Meine Oma ist verstorben und hat ihrem Testament meine Mutter als Erbin ihres Hauses eingesetzt.

Das ist kein Erbe, sondern ein Vermächtnis oder eine Teilungsanordnung. Hierbei muß man unterscheiden ob es ein Vorausvermächtnis ist, bei den kein Ausgleich erfolgt oder ob der Wert ausgeglichen werden soll.

Bei einen notariellen Testament sollte man diesbezüglich eigentlich eine eindeutige Formulierung erwarten.

Erben sind Rechtsnachfolger und übernehmen die meisten Rechte und Pflichten des Erblassers also insbesondere auch Eigentum und Schulden. Das Erbe erfolgt dabei automatisch, d.h. es bedarf keinerlei Zustimmung.

Ein Vermächtnis/Teilungsanordnung ist hingegen ein schuldrechtlicher Anspruch gegen die Erben auf Erfüllung. 

Im Grundbuch stehen aber meine Mutter, meine beiden Tanten und ihre Kinder. Kann meine Mutter als Erbin das Grundbuch ändern lassen?
Könnten die Eingetragenen im Grundbuch einer Auszahlung widersprechen, wenn meine Mutter das Haus übernehmen möchte ?

Hier muß man zwei Dinge unterscheiden. Das Grundbuchamt ändert nur, wenn die im Grundbuch Eingetragenen explizit zustimmen oder ein rechtskräftiges Urteil dazu vorliegt.

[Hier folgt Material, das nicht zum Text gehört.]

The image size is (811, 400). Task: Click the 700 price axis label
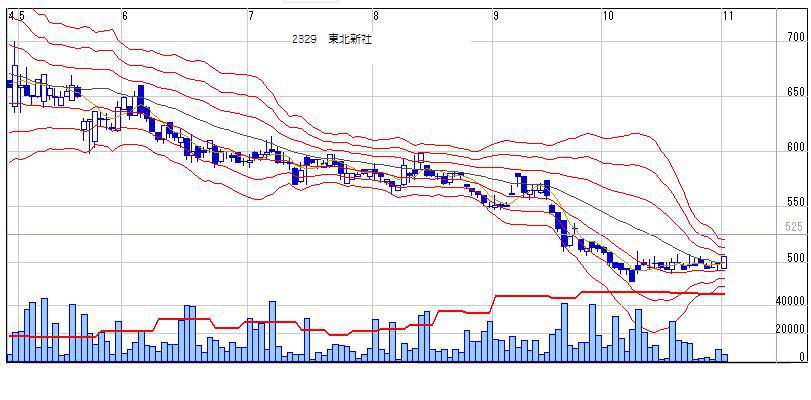tap(796, 37)
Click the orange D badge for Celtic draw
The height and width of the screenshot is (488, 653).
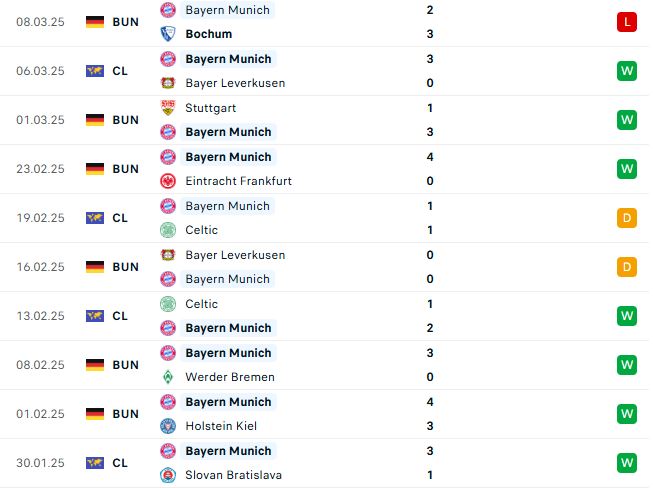click(627, 218)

Letzeres heißt, das die Mutter erfolgreich klagen müßte.

Im Grundbuch steht meine Oma zu 1/2 und der Rest der Leute zu mehrfach ungeteilter Erbengemeinschaft zu 1/2, habe ich gerade nachgelesen.

Die Möglichkeiten von Vermächtnissen und Teilungsanordnungen sind recht weitreichend. So gibt es etwa das Verschaffungsvermächtnis nach §2170 BGB wonach der Erbe den Vermächtnisnehmer einen nicht im Nachlass befindlichen Gegenstand verschaffen muß. Das heißt im Klartext, der schuldrechtliche Anspruch auf Übertragung setzt nicht zwingend voraus, das das Haus vollständig zum Nachlass gehört. Ob tatsächlich ein Anspruch besteht kann man aber so pauschal nicht beantworten.

Ferner ist Folgendes zu beachten. Der mit den Vermächtnis beschwerte Erbe kann die Erbschaft ausschlagen und den Pflichtteil verlangen. In diesen Fall muß er das Vermächtnis natürlich nicht erfüllen. Außerdem kann das Vermächtis gekürzt werden wenn es der Nachlas unter beachtung der Pflichtteile wertmäßig nicht hergibt.


Antwort
von HelmutPloss, 135

Wenn laut Grundbuch der Oma das Haus gar nicht gehört, kann sie es auch nicht vererben. Die Besitzverhältnisse im Grundbuch sind bindend. Und wenn davon jemand allein Besitz an dem Haus erlangen will, muss er (sie)sich mit den anderen Eigentümern einigen.

Kommentar von AnniWan ,

Im Grundbuch steht meine Oma zu 1/2 und der Rest der Leute zu mehrfach ungeteilter Erbengemeinschaft zu 1/2, habe ich gerade nachgelesen.

Kommentar von HelmutPloss ,

Die Hälfte der Oma wird dann wie im Testament beschrieben verteilt. Das ändert aber nichts an den Besitzverhältnissen der anderen Hälfte des Hauses.

Kommentar von ichweisnix ,

Das stimmt so nur begrenzt. Die Anordnungen im Testament der Oma sind für die Erben der Oma in der Regel bindend.

Die Wirkung kann dabei grundsätzlich auch über den Nachlass hinaus gehen. Die Oma könnte einen Erben z.B. auch beauflagen, eine FSJ zu absolvieren.

Natürlich können dabei nur die Erben ( und Vermächtnisnehmer ) beschwert werden und dies haben das Recht auszuschlagen.


Kommentar von AnniWan ,

Kann meine Mutter denn entscheiden, dass die anderen ausgezahlt werden? Oder müssen die dem zustimmen ?

Kommentar von HelmutPloss ,

Die Hälfte der Oma kann deine Mutter wie im Testament festgeschrieben, auszahlen. Doch das ändert nichts an den Besitzverhältnissen der anderen Hälfte des Hauses.